◆ **Tasks**
1: Could you reproduce, word for word, the part of the electronic signatures article that opens with the words containing "Is it finally" and closes with "taken into account."?
2: From the article on electronic signatures, answer each item:
(a) How are contracts still often signed, according to the opening paragraph?
(b) For what kind of documentation does the article give an example of PDF circulation being very common?
(c) Which documents does the article say are already commonly signed electronically?
3: Can you pick up the article on electronic signatures and carry it on from its last sentence?

◆ **Passage to read**
+ + + +
Electronic Signatures: Can We Finally Stop Sending PDFs?

Many things, from small day-to-day purchases to million-euro transactions, are now just a click or a swipe away. Despite this, contracts are often still signed by hand.

We’re sure everyone has circulated PDFs for signing by email at one time or another. Each signatory prints out the document, signs it, scans it to a new PDF file and sends it to the next signatory by email again. In our experience this approach is very common, for example, with documentation for large financing arrangements.

Is it finally time to consign these PDF circulations to history and move on to fully electronic signatures?

Electronic Signatures Already Mainstream

Sale and purchase agreements and other transaction documents are already commonly signed electronically. In some circles, electronic signatures have become so commonplace that people may forget to make sure in advance that all of the parties involved accept the method.  Even though the parties to a transaction are legally free to agree on matters without traditional hand-written signatures, it is important to make sure the that the procedures and requirements of each party are taken into account.
+ + + +
◆ **Information provided**

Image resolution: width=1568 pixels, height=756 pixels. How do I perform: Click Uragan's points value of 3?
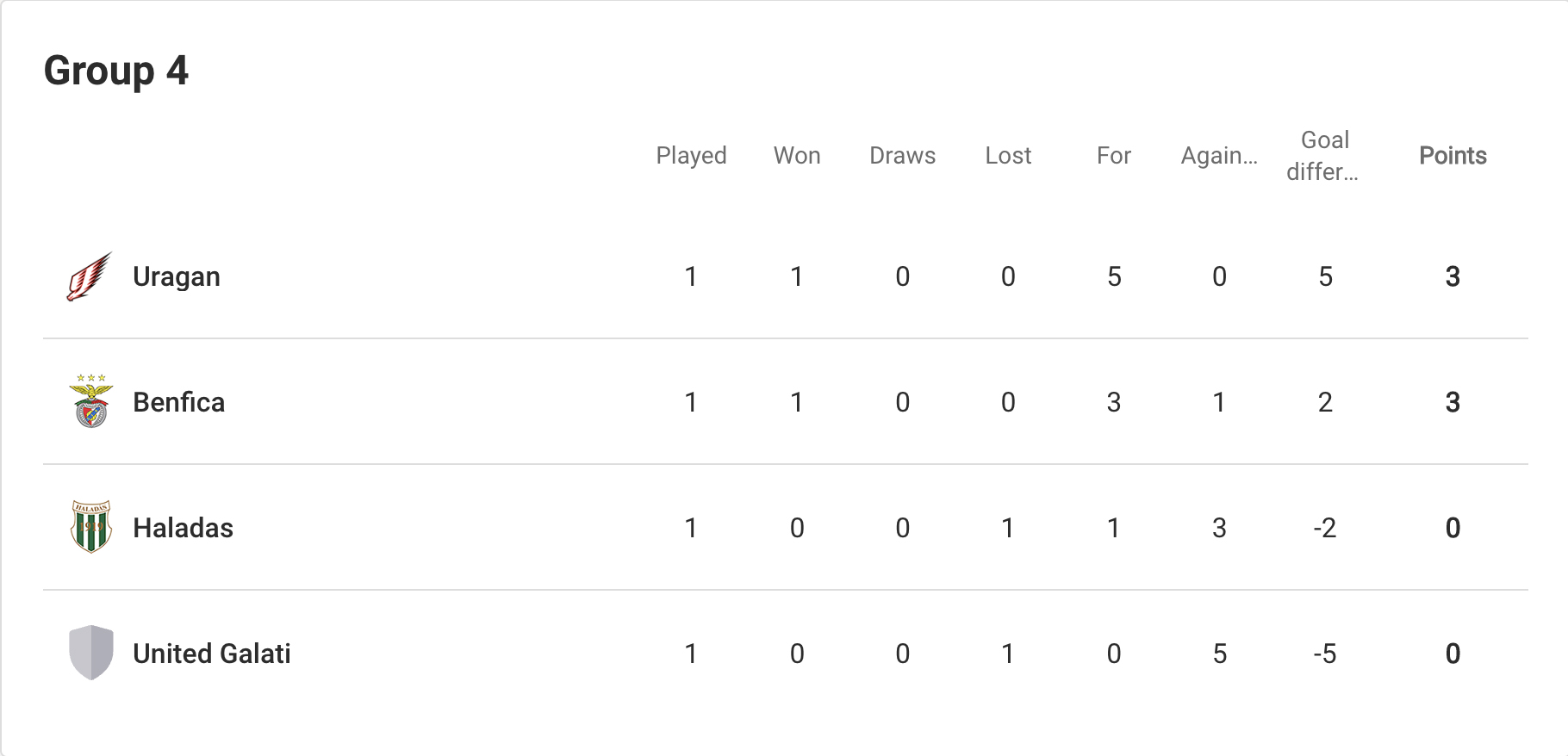point(1453,276)

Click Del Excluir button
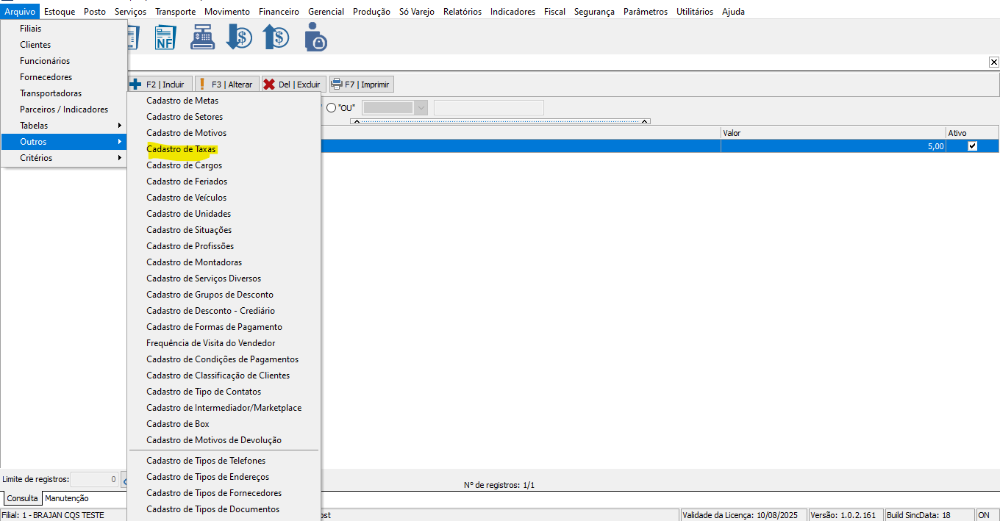click(x=292, y=85)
+ + + +
◆ **Answer list**
1:
Is it finally time to consign these PDF circulations to history and move on to fully electronic signatures?

Electronic Signatures Already Mainstream

Sale and purchase agreements and other transaction documents are already commonly signed electronically. In some circles, electronic signatures have become so commonplace that people may forget to make sure in advance that all of the parties involved accept the method.  Even though the parties to a transaction are legally free to agree on matters without traditional hand-written signatures, it is important to make sure the that the procedures and requirements of each party are taken into account.

2:
(a) By hand.
(b) Documentation for large financing arrangements.
(c) Sale and purchase agreements and other transaction documents.

3:
Using electronic signatures makes it possible to sign hundreds of pages of documentation through a single email link. The signatory is typically emailed a link that they use to send their electronic signature. The process can be designed to require strong identification.

Electronic signatures save time, effort and money, particularly when the parties are not in the same place. The pandemic has increased pressure to adopt electronic signatures, as people have had to avoid face-to-face contact.

Electronic Contracts Assumed Valid

The legal status and legal effect of electronic signatures are based on both EU-level regulation and national legislation.

The EU’s eIDAS Regulation (No 910/2014) provides that the legal effect of electronic signatures should not be denied on the grounds that the signature is electronic. The regulation is directly applicable law in Finland.

The general act concerning contracts in Finland is the Contracts Act (in Finnish, laki varallisuusoikeudellisista oikeustoimista). The Contracts Act provides that a contract does not have to be signed by the parties by hand to be valid, as long as the parties otherwise unanimously commit to the agreement and its contents.

Unless there are statutory formal requirements for a contract, the parties are free to enter into the contract orally, in writing or electronically.

Three Kinds of Electronic Signature

It is worth keeping in mind that there are three levels of electronic signature.

The highest level of verification is provided by a qualified electronic signature, which is legally binding without any further evidence. This highest level of verification is only provided in Finland by the Digital and Population Data Services Agency.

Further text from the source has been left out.